By Scott Davis, vice-president of operations for Exodus International and Virginia Tech Alumnus
When I was in college at Virginia Tech, I was into football and hanging out with my friends. You may consider it nothing short of a miracle, but I remained (and still remain) friends with several of my buddies who were Spiders, like yourself!
If there’s one thing campus life in general has taught me, it’s that people love labels. In college, I was known as The Rock. I’m pretty sure it referred to my stubbornness, because I sure don’t have the body of a pro wrestler! Of course, some labels are ones we don’t mind, others we strive for and then, there are names no one ever wants to be called. It always upset me to hear sneering labels used to demean gay and lesbian students on my campus. Unfortunately, it goes both ways. I’ve heard some who proudly wear the “gay” label mock people who simply don’t agree with their views who used harsh names as well. On more than one occasion I’ve heard the words “ignorant,” “bigoted” or even “homophobic” used for such a purpose.
The irony is that both sides communicate the same thing. The side that uses the “gay” label to demean gays and lesbians and the side that wears the “gay” label proudly say, “Anyone dealing with same-sex attraction is stuck this way, and there’s nothing they can do about it.”? To me, that is the most disheartening message of all.
I know this because I know many students who have bucked the trend and have chosen to define themselves by what they believe rather than by society’s labels. In college, I had many friends who felt same-sex attractions, yet refused the gay label and chose to live by what they believed and not solely by their feelings. Since college, I’ve been working at Exodus International with people who struggle with unwanted same-sex attractions and helping them to live a life that reflects their core beliefs.

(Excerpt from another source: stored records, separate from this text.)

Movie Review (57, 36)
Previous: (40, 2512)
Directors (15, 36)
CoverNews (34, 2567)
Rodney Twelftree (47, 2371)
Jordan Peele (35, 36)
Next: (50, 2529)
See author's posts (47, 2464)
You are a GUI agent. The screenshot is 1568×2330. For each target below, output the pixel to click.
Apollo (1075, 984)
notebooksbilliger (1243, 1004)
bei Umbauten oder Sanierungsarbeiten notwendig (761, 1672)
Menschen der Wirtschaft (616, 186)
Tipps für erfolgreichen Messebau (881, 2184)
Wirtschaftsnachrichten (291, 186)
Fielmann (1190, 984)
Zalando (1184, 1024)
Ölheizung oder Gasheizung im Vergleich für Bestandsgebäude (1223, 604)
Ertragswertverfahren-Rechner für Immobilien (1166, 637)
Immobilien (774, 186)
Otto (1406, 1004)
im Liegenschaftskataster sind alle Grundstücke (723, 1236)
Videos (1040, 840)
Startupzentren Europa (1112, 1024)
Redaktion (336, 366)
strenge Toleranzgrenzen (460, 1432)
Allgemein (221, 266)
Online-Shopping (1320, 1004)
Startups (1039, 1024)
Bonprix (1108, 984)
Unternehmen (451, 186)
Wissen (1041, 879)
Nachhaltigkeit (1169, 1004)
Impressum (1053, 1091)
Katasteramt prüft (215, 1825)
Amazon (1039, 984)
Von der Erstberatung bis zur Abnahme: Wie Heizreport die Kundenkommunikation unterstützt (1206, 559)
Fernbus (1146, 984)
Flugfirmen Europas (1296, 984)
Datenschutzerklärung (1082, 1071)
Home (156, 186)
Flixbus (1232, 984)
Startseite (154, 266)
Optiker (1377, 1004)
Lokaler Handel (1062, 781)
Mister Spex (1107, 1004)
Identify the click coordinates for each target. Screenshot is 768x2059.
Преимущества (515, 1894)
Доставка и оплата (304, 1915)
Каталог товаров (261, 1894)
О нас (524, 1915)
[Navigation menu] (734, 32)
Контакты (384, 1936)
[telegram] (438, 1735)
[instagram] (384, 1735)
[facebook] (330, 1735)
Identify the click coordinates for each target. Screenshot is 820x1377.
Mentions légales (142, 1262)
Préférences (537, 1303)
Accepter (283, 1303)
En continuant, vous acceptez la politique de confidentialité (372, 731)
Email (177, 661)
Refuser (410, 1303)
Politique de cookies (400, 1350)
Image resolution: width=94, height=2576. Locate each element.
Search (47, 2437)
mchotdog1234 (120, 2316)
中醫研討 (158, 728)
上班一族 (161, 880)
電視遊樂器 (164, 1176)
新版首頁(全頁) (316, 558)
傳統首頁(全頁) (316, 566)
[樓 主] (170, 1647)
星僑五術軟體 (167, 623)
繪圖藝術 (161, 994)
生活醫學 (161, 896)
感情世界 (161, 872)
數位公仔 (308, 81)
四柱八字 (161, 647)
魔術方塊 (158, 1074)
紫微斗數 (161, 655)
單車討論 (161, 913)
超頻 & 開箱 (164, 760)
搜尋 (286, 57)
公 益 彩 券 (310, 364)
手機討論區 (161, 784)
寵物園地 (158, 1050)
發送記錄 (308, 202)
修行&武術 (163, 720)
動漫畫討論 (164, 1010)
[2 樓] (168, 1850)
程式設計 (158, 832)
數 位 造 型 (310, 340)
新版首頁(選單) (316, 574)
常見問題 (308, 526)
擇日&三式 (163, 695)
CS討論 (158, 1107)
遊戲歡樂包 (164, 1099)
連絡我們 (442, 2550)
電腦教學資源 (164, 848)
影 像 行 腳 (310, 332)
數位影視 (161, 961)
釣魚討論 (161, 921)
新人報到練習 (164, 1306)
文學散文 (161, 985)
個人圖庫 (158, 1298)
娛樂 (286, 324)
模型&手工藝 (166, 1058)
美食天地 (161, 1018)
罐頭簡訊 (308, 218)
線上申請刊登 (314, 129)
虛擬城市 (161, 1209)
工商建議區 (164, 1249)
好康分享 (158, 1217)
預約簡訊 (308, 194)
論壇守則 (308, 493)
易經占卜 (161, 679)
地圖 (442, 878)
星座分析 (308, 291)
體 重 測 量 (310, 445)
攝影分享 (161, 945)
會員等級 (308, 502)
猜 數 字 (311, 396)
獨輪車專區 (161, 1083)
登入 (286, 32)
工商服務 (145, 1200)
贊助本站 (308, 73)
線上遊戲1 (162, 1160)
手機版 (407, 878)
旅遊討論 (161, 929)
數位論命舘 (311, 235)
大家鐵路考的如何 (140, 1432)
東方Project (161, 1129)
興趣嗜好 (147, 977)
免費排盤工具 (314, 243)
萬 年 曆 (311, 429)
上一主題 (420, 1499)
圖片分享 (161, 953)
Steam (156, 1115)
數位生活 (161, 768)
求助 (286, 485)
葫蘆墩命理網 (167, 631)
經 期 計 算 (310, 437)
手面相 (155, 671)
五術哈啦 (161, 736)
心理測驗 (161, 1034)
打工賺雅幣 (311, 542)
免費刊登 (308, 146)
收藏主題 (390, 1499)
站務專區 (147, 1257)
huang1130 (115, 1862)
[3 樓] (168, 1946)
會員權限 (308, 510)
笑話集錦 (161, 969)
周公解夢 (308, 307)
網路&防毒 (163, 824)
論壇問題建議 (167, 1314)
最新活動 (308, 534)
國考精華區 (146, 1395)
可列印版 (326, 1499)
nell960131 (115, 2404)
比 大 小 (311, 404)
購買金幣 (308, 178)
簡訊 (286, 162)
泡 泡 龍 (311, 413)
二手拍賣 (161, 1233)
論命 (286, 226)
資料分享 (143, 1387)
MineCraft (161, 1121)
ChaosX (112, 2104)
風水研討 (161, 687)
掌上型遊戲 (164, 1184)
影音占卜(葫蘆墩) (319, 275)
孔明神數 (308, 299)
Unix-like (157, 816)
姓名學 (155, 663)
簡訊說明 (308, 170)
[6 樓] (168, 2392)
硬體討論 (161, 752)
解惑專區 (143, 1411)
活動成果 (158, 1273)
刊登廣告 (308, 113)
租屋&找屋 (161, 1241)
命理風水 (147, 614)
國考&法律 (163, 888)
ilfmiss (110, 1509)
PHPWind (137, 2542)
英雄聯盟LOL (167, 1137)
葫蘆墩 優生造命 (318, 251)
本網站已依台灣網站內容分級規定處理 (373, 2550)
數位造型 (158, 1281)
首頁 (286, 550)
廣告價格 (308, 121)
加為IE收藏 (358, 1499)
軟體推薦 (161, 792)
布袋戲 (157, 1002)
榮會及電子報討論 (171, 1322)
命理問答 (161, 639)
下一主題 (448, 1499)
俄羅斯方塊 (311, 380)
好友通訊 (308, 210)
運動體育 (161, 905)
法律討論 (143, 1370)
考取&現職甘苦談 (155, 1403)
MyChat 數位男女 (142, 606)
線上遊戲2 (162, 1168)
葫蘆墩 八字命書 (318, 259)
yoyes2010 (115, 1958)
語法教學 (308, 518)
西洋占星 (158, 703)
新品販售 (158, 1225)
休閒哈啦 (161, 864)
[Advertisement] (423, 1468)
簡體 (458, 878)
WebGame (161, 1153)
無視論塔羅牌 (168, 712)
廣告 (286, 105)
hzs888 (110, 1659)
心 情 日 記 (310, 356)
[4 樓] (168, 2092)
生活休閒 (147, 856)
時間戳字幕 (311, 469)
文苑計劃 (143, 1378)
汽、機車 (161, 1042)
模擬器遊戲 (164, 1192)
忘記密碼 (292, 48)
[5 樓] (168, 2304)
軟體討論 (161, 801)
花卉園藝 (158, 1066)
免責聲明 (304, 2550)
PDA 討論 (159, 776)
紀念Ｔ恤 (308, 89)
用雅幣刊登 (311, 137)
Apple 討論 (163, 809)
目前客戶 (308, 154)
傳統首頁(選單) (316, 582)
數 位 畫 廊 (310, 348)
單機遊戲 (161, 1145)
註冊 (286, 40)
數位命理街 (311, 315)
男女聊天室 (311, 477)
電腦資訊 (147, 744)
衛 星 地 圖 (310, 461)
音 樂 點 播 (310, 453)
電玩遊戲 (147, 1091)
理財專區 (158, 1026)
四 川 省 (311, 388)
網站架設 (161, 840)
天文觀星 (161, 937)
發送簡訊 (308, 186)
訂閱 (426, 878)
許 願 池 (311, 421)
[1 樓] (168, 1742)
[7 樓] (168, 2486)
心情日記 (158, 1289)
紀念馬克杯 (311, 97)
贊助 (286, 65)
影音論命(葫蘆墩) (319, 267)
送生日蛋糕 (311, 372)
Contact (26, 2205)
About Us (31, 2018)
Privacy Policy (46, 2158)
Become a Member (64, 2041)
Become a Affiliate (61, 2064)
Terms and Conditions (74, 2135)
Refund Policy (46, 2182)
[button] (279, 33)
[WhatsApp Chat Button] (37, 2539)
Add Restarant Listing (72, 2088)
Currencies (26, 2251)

My friend Chris recently blogged about this and said he wished he had known that there was such a thing as Exodus years ago: “That message of hope and grace was not shared with me until after I had embraced the gay identity – a time when I didn’t want to hear it. Had I had friends I knew I could trust with my secrets and who poured out the message of God’s grace over the coals of judgment I had been walking on, I don’t think I would have made some of the choices I did.”
This month, many gay and lesbian clubs will hold a Day of Silence event on campuses across the country to talk about the experiences many homosexuals face. I wholeheartedly agree that harassment is cruel and does not represent God’s heart for others. Not to mention, it’s a poor way to go about dealing with your differences. But I am bothered to see such a one-sided message presented. That’s why I am participating in the Day of Truth – an event where students from all different walks of life and varying viewpoints can have honest conversations about sexuality.
This conversation is too important to continue labeling each other with hateful words and dismissing the human struggles that lie beneath the rhetoric. We must make sure that open-mindedness and understanding apply to both sides. Otherwise, tolerance and diversity are simply meaningless buzzwords with no take-home value. And I would hope that as Hokies and Spiders, we can at least agree on that!
The Day of Truth was established to counter the promotion of the homosexual agenda and express an opposing viewpoint from a Christian perspective. It will be held April 20 on college campuses nationwide.